Gather every line in the material below that contains the word "agent", and copy each one out in full.

* _Element and text location data_:
=-=-=-=-=

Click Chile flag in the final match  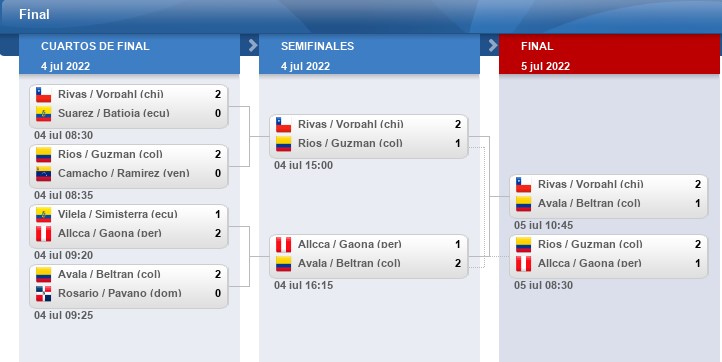(x=524, y=184)
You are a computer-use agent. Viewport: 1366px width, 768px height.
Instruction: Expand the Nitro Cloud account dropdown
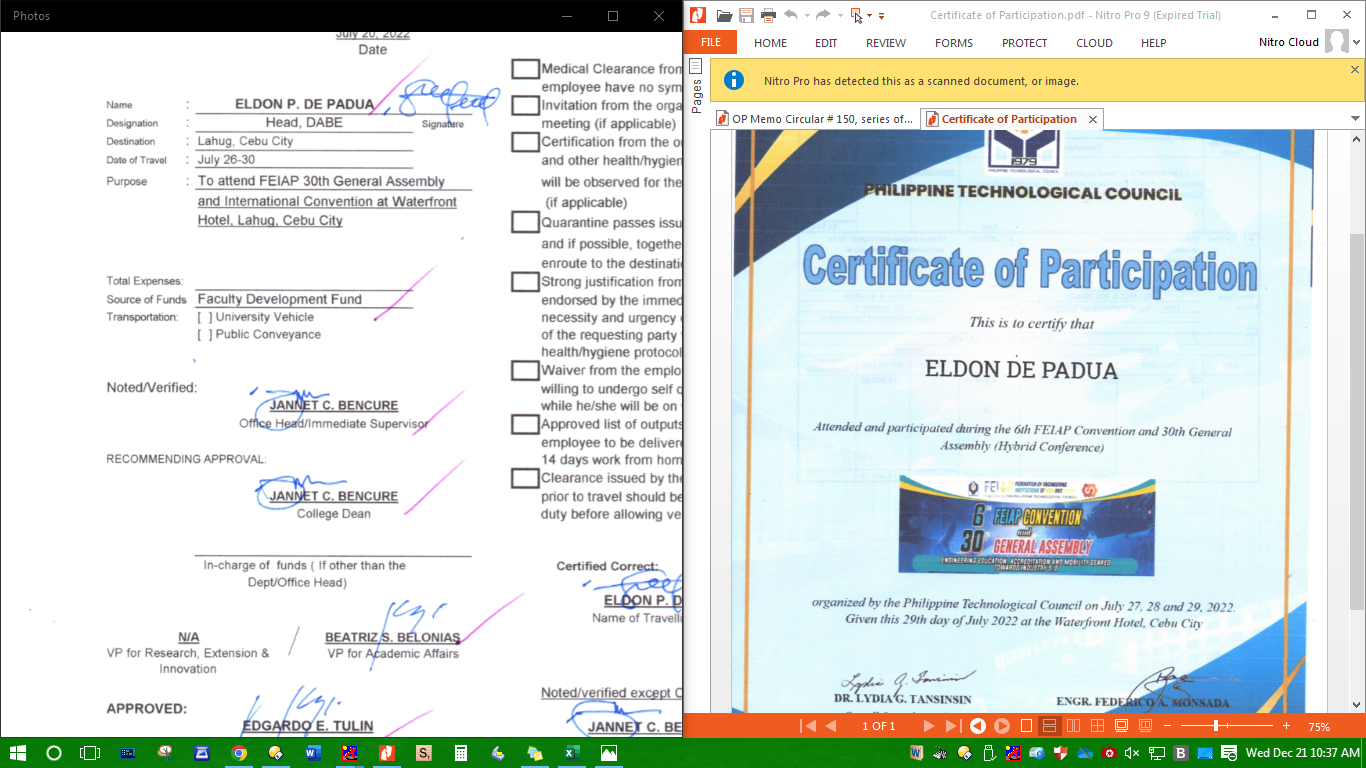(1357, 43)
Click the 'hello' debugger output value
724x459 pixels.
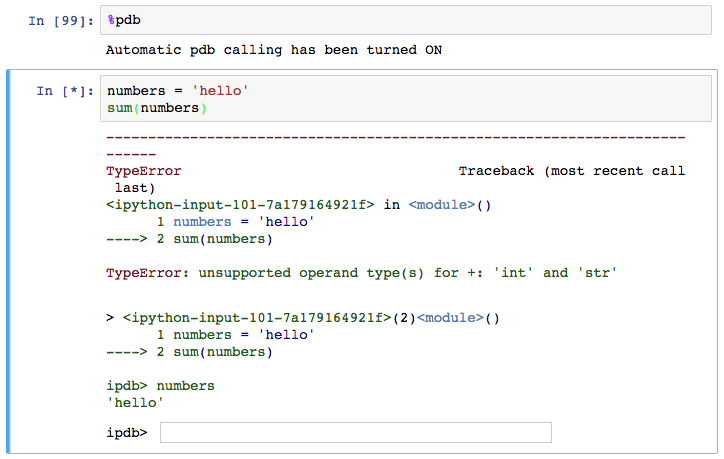(134, 401)
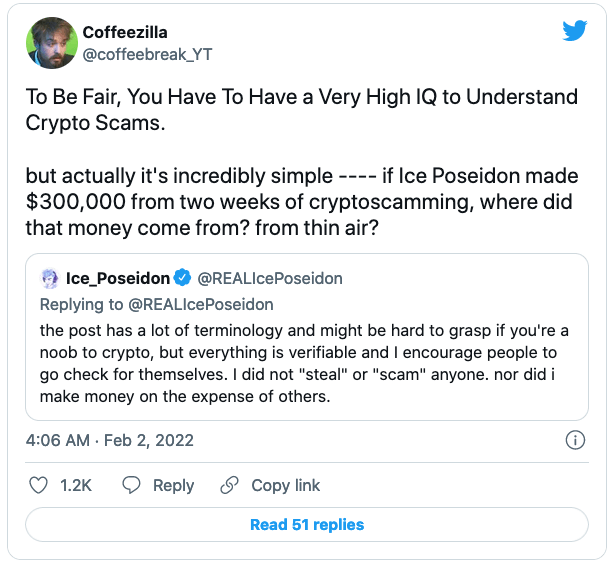This screenshot has height=564, width=612.
Task: Open the Ice_Poseidon quoted name
Action: pos(120,276)
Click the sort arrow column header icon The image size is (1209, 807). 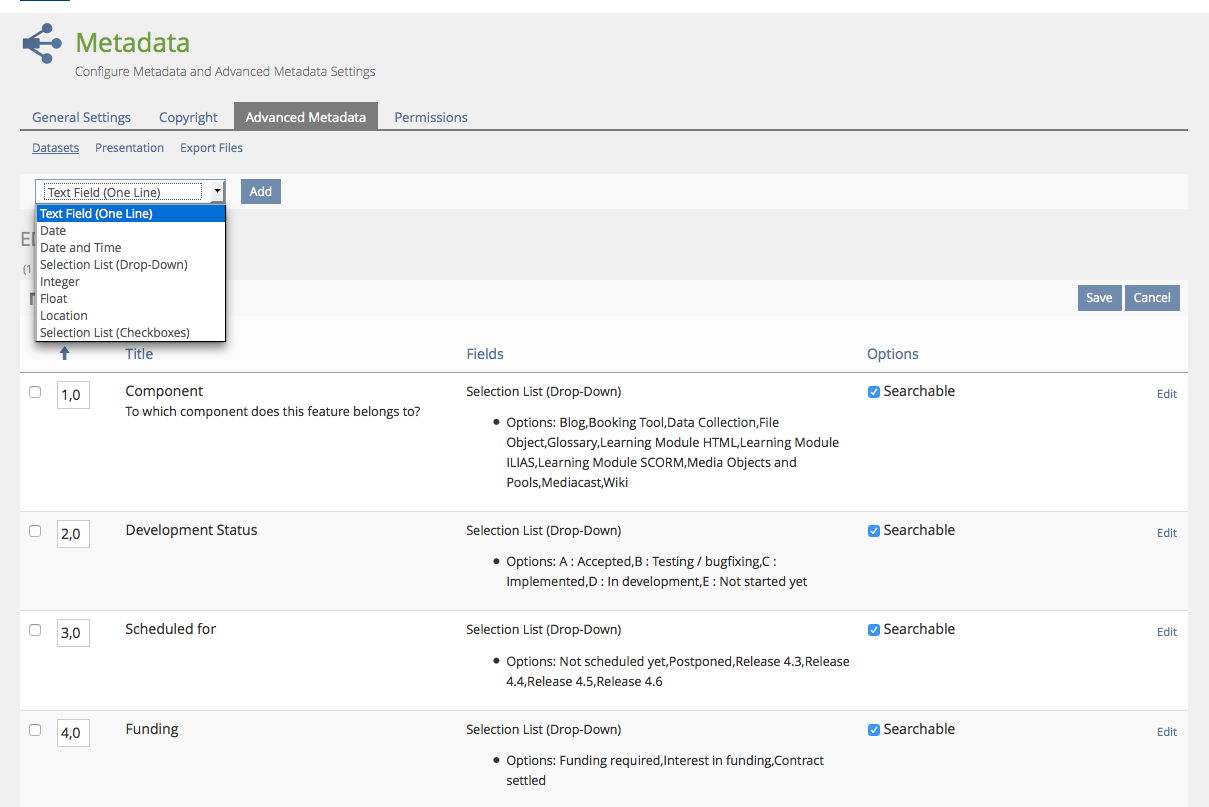click(65, 353)
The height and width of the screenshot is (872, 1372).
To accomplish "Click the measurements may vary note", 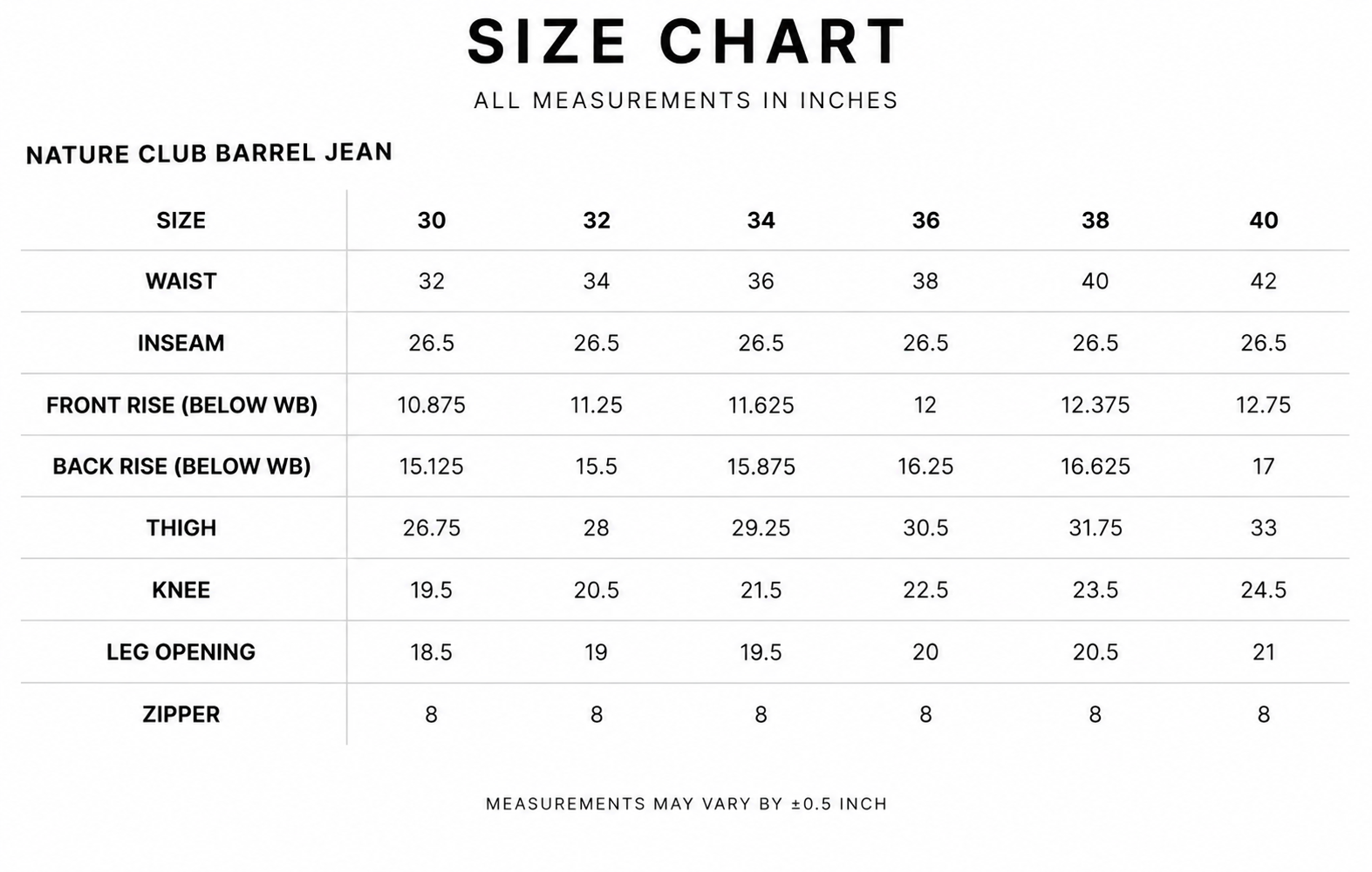I will pyautogui.click(x=686, y=803).
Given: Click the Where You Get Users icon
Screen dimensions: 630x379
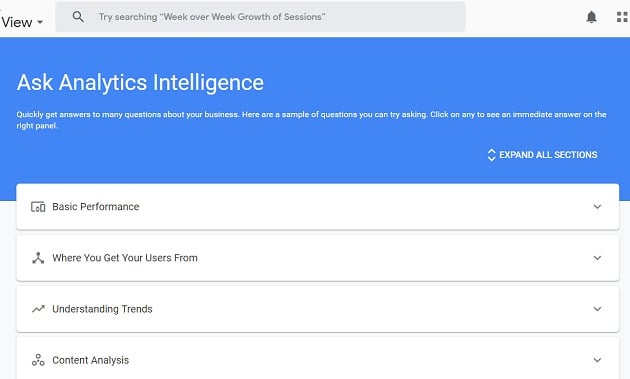Looking at the screenshot, I should pos(38,258).
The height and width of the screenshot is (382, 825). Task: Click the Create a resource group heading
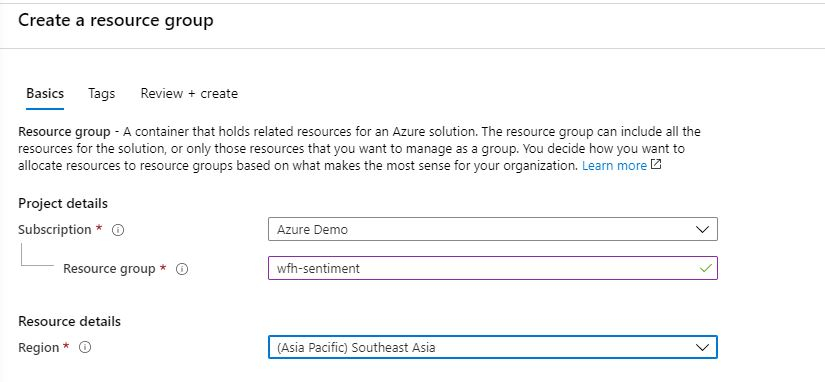tap(116, 20)
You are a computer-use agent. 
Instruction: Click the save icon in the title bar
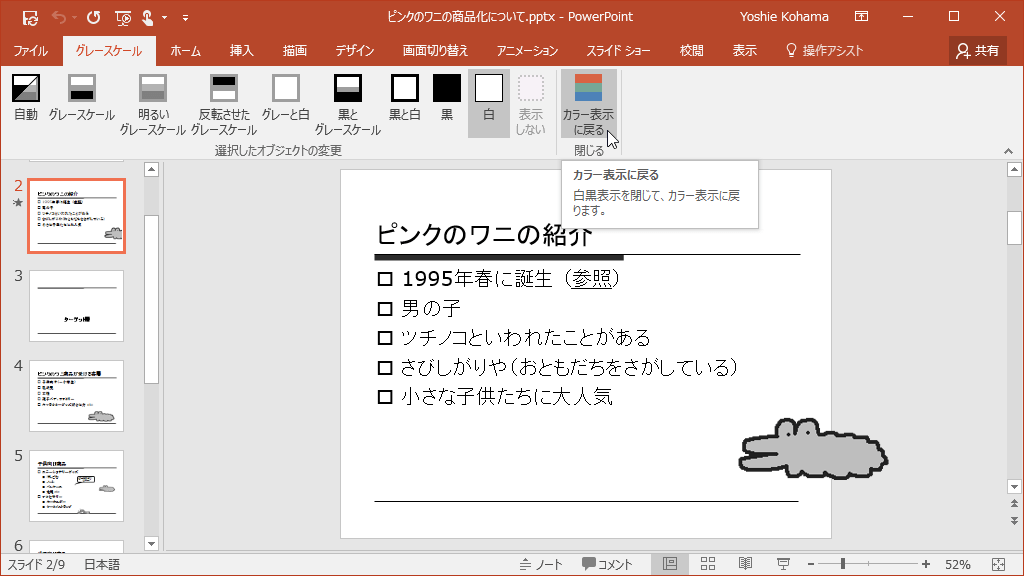pos(30,17)
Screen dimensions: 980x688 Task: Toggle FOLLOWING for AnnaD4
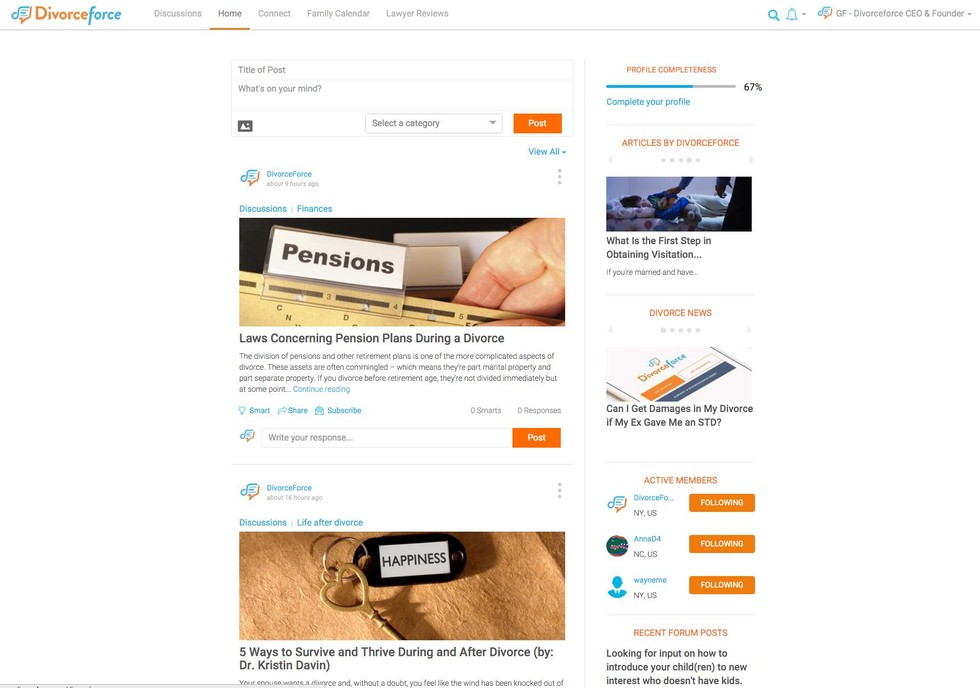click(722, 544)
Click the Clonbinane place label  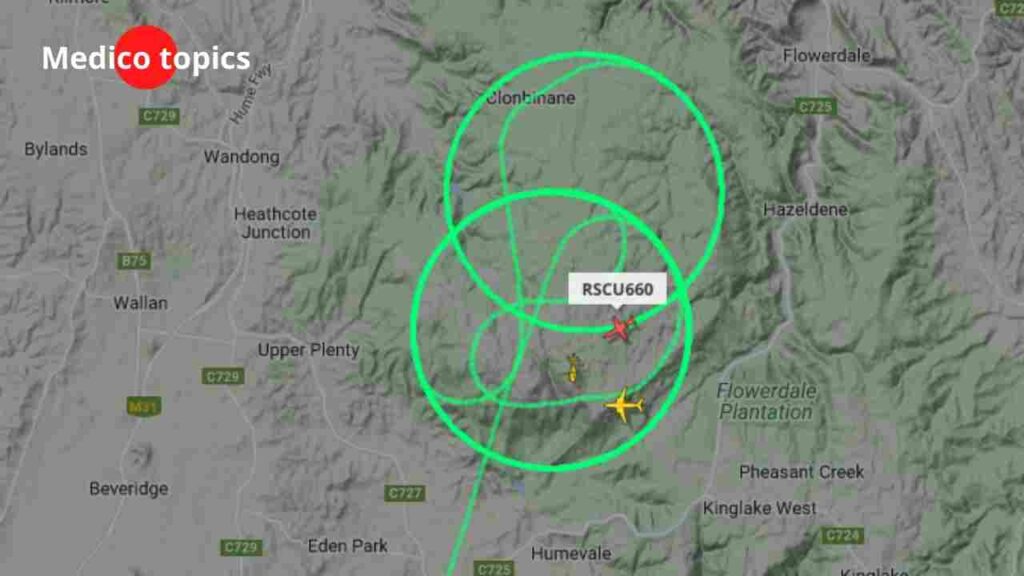tap(531, 99)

=-=-=-=-=

* _Problem solution_:
You are a computer-use agent. Viewport: 1366px width, 768px height.
You are a computer-use agent. 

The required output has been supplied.